** Exercise instructions **
Your response should be the complete listing, returned exactly as written.

** Working data **
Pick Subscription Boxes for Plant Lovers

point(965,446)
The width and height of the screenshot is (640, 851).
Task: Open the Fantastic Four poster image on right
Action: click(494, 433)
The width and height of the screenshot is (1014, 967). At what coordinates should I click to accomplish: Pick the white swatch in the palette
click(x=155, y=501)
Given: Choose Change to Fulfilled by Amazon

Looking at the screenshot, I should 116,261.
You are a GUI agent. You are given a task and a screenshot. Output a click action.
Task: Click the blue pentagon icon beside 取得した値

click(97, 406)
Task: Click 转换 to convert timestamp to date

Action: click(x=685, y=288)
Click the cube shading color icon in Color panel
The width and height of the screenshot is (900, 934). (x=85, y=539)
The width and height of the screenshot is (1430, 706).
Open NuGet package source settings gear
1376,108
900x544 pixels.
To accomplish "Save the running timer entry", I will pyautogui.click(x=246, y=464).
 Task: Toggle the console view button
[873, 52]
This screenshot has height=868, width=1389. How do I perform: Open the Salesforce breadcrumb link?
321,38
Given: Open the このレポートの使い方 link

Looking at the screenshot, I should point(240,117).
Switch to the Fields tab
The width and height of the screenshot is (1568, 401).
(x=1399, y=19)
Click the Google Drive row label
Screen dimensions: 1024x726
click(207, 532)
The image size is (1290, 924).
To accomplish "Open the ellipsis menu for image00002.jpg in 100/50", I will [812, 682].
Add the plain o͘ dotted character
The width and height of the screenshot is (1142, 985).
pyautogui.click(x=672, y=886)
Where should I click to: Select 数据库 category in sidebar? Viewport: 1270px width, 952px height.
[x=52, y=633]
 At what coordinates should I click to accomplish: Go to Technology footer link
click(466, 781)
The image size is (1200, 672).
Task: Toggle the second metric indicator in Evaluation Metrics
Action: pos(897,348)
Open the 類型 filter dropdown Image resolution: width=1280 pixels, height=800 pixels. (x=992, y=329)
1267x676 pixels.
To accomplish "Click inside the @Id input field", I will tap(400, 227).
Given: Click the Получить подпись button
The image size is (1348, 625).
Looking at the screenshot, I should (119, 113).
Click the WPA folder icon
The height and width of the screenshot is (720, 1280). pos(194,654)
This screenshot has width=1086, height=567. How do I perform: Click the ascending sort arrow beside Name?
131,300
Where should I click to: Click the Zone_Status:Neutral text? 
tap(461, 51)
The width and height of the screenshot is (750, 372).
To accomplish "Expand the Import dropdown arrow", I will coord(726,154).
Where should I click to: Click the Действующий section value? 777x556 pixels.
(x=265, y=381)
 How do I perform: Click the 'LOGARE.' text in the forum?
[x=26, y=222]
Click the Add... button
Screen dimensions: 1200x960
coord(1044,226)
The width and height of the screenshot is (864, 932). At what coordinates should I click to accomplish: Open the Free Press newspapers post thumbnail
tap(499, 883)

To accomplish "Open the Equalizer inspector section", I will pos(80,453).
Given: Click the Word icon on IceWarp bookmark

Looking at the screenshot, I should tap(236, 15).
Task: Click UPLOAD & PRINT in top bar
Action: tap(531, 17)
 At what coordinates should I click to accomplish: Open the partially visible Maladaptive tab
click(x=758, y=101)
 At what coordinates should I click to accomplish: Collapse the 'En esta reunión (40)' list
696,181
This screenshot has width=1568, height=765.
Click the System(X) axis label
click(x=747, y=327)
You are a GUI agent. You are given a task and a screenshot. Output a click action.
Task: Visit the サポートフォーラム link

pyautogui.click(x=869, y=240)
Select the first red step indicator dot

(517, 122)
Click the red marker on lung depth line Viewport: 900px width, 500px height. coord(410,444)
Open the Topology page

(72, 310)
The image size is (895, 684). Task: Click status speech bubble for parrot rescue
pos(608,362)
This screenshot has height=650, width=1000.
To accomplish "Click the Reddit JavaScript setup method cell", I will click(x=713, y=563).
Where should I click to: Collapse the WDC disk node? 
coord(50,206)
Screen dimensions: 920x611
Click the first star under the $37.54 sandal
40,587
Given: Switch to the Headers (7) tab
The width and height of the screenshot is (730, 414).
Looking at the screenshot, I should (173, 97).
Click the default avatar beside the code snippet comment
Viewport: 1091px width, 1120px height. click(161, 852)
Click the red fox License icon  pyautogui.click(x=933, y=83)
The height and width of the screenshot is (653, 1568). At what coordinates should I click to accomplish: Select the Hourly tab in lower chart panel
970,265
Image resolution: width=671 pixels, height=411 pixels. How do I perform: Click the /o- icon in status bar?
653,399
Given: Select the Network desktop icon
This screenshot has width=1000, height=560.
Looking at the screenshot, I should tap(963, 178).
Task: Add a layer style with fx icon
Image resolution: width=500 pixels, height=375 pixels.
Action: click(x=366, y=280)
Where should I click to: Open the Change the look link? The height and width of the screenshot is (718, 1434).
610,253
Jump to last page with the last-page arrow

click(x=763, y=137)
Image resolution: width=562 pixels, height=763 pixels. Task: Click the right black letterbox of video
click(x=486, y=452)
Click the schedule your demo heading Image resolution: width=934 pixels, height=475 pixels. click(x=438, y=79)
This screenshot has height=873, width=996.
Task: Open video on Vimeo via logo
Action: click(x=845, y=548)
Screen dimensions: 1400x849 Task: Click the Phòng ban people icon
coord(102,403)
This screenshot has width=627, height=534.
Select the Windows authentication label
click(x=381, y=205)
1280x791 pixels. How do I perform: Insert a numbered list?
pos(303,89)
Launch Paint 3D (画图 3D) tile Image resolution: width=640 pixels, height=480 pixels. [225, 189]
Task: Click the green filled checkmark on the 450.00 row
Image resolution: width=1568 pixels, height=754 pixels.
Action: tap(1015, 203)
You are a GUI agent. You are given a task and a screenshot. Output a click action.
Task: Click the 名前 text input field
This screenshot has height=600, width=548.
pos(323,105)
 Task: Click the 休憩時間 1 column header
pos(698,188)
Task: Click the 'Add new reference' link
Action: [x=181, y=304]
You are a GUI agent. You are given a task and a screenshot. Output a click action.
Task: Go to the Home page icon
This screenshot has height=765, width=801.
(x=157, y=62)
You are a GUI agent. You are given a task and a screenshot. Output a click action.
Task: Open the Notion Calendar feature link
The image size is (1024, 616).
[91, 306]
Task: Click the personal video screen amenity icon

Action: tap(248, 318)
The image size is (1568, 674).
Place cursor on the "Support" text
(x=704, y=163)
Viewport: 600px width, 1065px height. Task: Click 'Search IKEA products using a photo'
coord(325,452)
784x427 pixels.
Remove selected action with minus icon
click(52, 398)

** Your solution **
Pick Subscription Boxes for Plant Lovers

point(965,446)
The width and height of the screenshot is (640, 851).
Task: Open the Fantastic Four poster image on right
Action: click(494, 433)
The width and height of the screenshot is (1014, 967). At what coordinates should I click to accomplish: Pick the white swatch in the palette
click(x=155, y=501)
Given: Choose Change to Fulfilled by Amazon

Looking at the screenshot, I should 116,261.
You are a GUI agent. You are given a task and a screenshot. Output a click action.
Task: Click the blue pentagon icon beside 取得した値

click(97, 406)
Task: Click 转换 to convert timestamp to date

Action: click(x=685, y=288)
Click the cube shading color icon in Color panel
The width and height of the screenshot is (900, 934). (x=85, y=539)
The width and height of the screenshot is (1430, 706).
Open NuGet package source settings gear
1376,108
900x544 pixels.
To accomplish "Save the running timer entry", I will pyautogui.click(x=246, y=464).
 Task: Toggle the console view button
[873, 52]
This screenshot has height=868, width=1389. How do I perform: Open the Salesforce breadcrumb link?
321,38
Given: Open the このレポートの使い方 link

Looking at the screenshot, I should point(240,117).
Switch to the Fields tab
The width and height of the screenshot is (1568, 401).
(x=1399, y=19)
Click the Google Drive row label
Screen dimensions: 1024x726
click(207, 532)
The image size is (1290, 924).
To accomplish "Open the ellipsis menu for image00002.jpg in 100/50", I will [812, 682].
Add the plain o͘ dotted character
The width and height of the screenshot is (1142, 985).
pyautogui.click(x=672, y=886)
Where should I click to: Select 数据库 category in sidebar? Viewport: 1270px width, 952px height.
[x=52, y=633]
 At what coordinates should I click to accomplish: Go to Technology footer link
click(466, 781)
The image size is (1200, 672).
Task: Toggle the second metric indicator in Evaluation Metrics
Action: pos(897,348)
Open the 類型 filter dropdown Image resolution: width=1280 pixels, height=800 pixels. (x=992, y=329)
1267x676 pixels.
To accomplish "Click inside the @Id input field", I will tap(400, 227).
Given: Click the Получить подпись button
The image size is (1348, 625).
Looking at the screenshot, I should (119, 113).
Click the WPA folder icon
The height and width of the screenshot is (720, 1280). pos(194,654)
This screenshot has width=1086, height=567. How do I perform: Click the ascending sort arrow beside Name?
131,300
Where should I click to: Click the Zone_Status:Neutral text? 
tap(461, 51)
The width and height of the screenshot is (750, 372).
To accomplish "Expand the Import dropdown arrow", I will coord(726,154).
Where should I click to: Click the Действующий section value? 777x556 pixels.
(x=265, y=381)
 How do I perform: Click the 'LOGARE.' text in the forum?
[x=26, y=222]
Click the Add... button
Screen dimensions: 1200x960
coord(1044,226)
The width and height of the screenshot is (864, 932). At what coordinates should I click to accomplish: Open the Free Press newspapers post thumbnail
tap(499, 883)

To accomplish "Open the Equalizer inspector section", I will pos(80,453).
Given: Click the Word icon on IceWarp bookmark

Looking at the screenshot, I should tap(236, 15).
Task: Click UPLOAD & PRINT in top bar
Action: tap(531, 17)
 At what coordinates should I click to accomplish: Open the partially visible Maladaptive tab
click(x=758, y=101)
 At what coordinates should I click to accomplish: Collapse the 'En esta reunión (40)' list
696,181
This screenshot has width=1568, height=765.
Click the System(X) axis label
click(x=747, y=327)
You are a GUI agent. You are given a task and a screenshot. Output a click action.
Task: Visit the サポートフォーラム link

pyautogui.click(x=869, y=240)
Select the first red step indicator dot

(517, 122)
Click the red marker on lung depth line Viewport: 900px width, 500px height. coord(410,444)
Open the Topology page

(72, 310)
The image size is (895, 684). Task: Click status speech bubble for parrot rescue
pos(608,362)
This screenshot has height=650, width=1000.
To accomplish "Click the Reddit JavaScript setup method cell", I will click(x=713, y=563).
Where should I click to: Collapse the WDC disk node? 
coord(50,206)
Screen dimensions: 920x611
Click the first star under the $37.54 sandal
40,587
Given: Switch to the Headers (7) tab
The width and height of the screenshot is (730, 414).
Looking at the screenshot, I should (173, 97).
Click the default avatar beside the code snippet comment
Viewport: 1091px width, 1120px height. click(161, 852)
Click the red fox License icon  pyautogui.click(x=933, y=83)
The height and width of the screenshot is (653, 1568). At what coordinates should I click to accomplish: Select the Hourly tab in lower chart panel
970,265
Image resolution: width=671 pixels, height=411 pixels. How do I perform: Click the /o- icon in status bar?
653,399
Given: Select the Network desktop icon
This screenshot has width=1000, height=560.
Looking at the screenshot, I should tap(963, 178).
Task: Add a layer style with fx icon
Image resolution: width=500 pixels, height=375 pixels.
Action: click(x=366, y=280)
Where should I click to: Open the Change the look link? The height and width of the screenshot is (718, 1434).
610,253
Jump to last page with the last-page arrow

click(x=763, y=137)
Image resolution: width=562 pixels, height=763 pixels. Task: Click the right black letterbox of video
click(x=486, y=452)
Click the schedule your demo heading Image resolution: width=934 pixels, height=475 pixels. click(x=438, y=79)
This screenshot has height=873, width=996.
Task: Open video on Vimeo via logo
Action: click(x=845, y=548)
Screen dimensions: 1400x849 Task: Click the Phòng ban people icon
coord(102,403)
This screenshot has width=627, height=534.
Select the Windows authentication label
click(x=381, y=205)
1280x791 pixels. How do I perform: Insert a numbered list?
pos(303,89)
Launch Paint 3D (画图 3D) tile Image resolution: width=640 pixels, height=480 pixels. [225, 189]
Task: Click the green filled checkmark on the 450.00 row
Image resolution: width=1568 pixels, height=754 pixels.
Action: tap(1015, 203)
You are a GUI agent. You are given a task and a screenshot. Output a click action.
Task: Click the 名前 text input field
This screenshot has height=600, width=548.
pos(323,105)
 Task: Click the 休憩時間 1 column header
pos(698,188)
Task: Click the 'Add new reference' link
Action: [x=181, y=304]
You are a GUI agent. You are given a task and a screenshot. Output a click action.
Task: Go to the Home page icon
This screenshot has height=765, width=801.
(x=157, y=62)
You are a GUI agent. You are given a task and a screenshot. Output a click action.
Task: Open the Notion Calendar feature link
The image size is (1024, 616).
[91, 306]
Task: Click the personal video screen amenity icon

Action: tap(248, 318)
The image size is (1568, 674).
Place cursor on the "Support" text
(x=704, y=163)
Viewport: 600px width, 1065px height. Task: Click 'Search IKEA products using a photo'
coord(325,452)
784x427 pixels.
Remove selected action with minus icon
click(52, 398)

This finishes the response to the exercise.